The US Treasury Department would most likely run out of cash before the end of December if Congress fails to raise the debt limit, the nonpartisan Congressional Budget Office (CBO) has said.
The US Treasury has already reached the brand new debt restrict of $28.9 trillion, so it at the moment has no room to borrow underneath its customary working procedures, the Federal company mentioned on Tuesday in a report, including the division is utilizing the "extraordinary measures" that enable it to proceed to borrow further quantities for a restricted time.
New Debt Limit
If the debt restrict remained unchanged and if the US Treasury transferred $118 billion to the Highway Trust Fund on December 15, as at the moment deliberate, the Treasury would most likely run out of cash before the end of December, the CBO estimated.
"If that occurred, the government would be unable to pay its obligations fully, and it would delay making payments for some activities, default on its debt obligations, or both," the Federal company mentioned.

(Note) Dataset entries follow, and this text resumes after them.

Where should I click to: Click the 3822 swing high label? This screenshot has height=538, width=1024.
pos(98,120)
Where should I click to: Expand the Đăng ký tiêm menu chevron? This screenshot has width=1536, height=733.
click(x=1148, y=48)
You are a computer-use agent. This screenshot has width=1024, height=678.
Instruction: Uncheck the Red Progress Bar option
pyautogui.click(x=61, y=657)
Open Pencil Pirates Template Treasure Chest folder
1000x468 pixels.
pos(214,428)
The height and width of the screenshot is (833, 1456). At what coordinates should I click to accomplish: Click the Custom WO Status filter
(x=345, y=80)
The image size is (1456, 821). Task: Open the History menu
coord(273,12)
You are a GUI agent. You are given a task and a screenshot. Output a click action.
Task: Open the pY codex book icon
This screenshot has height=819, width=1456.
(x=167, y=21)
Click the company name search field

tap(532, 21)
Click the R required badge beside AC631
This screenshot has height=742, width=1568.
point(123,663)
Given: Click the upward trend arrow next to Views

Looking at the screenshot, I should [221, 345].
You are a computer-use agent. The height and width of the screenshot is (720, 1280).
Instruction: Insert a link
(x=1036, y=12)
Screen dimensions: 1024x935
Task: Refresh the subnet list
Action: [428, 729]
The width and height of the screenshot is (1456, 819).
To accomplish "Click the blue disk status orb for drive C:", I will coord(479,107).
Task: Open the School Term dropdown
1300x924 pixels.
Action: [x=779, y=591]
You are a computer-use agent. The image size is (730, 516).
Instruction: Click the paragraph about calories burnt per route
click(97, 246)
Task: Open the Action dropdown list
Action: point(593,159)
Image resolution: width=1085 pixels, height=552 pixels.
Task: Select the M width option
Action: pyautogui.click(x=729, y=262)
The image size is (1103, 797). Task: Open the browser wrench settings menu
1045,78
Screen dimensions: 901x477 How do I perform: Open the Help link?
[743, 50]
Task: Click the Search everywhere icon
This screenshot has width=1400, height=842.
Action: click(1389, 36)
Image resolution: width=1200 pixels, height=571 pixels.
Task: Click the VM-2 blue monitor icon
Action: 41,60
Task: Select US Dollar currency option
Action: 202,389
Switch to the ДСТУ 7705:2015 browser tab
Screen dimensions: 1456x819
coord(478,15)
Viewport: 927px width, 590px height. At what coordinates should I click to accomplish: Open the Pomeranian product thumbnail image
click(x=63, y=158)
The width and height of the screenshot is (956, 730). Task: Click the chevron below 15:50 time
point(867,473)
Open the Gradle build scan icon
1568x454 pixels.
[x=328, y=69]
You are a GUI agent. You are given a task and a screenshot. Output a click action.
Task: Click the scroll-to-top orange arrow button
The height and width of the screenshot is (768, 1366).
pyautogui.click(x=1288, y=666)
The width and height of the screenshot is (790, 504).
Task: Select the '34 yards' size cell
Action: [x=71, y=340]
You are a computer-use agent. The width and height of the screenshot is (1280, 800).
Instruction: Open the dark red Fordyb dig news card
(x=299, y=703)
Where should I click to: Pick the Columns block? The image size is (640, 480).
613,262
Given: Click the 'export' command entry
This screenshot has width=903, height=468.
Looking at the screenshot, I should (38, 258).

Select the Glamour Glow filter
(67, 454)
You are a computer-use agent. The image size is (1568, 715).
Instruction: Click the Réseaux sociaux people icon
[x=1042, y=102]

The CBO's projection got here as US Treasury Secretary, Janet Yellen has urged Congress to elevate the debt restrict by December 15, Xinhua news company reported.
"I cannot overstate how critical it is that Congress address this issue. America must pay its bills on time and in full. If we do not, we will eviscerate our current recovery," Yellen mentioned on Tuesday before the Senate Banking Committee.
Yellen's Warning
"I didn't say that there is no way that we can make it past December 15... there is uncertainty about where we will be on December 15, and there are scenarios in which we can see it would not be possible to finance the government," Yellen added.
"We think it's important for Congress to recognise that we may not be able to and therefore to raise the debt ceiling expeditiously," she mentioned.
The debt restrict, generally known as the debt ceiling, is the entire quantity of cash that the US authorities is authorised to borrow to meet its current authorized obligations, together with social safety and medicare advantages, curiosity on the nationwide debt, and different funds.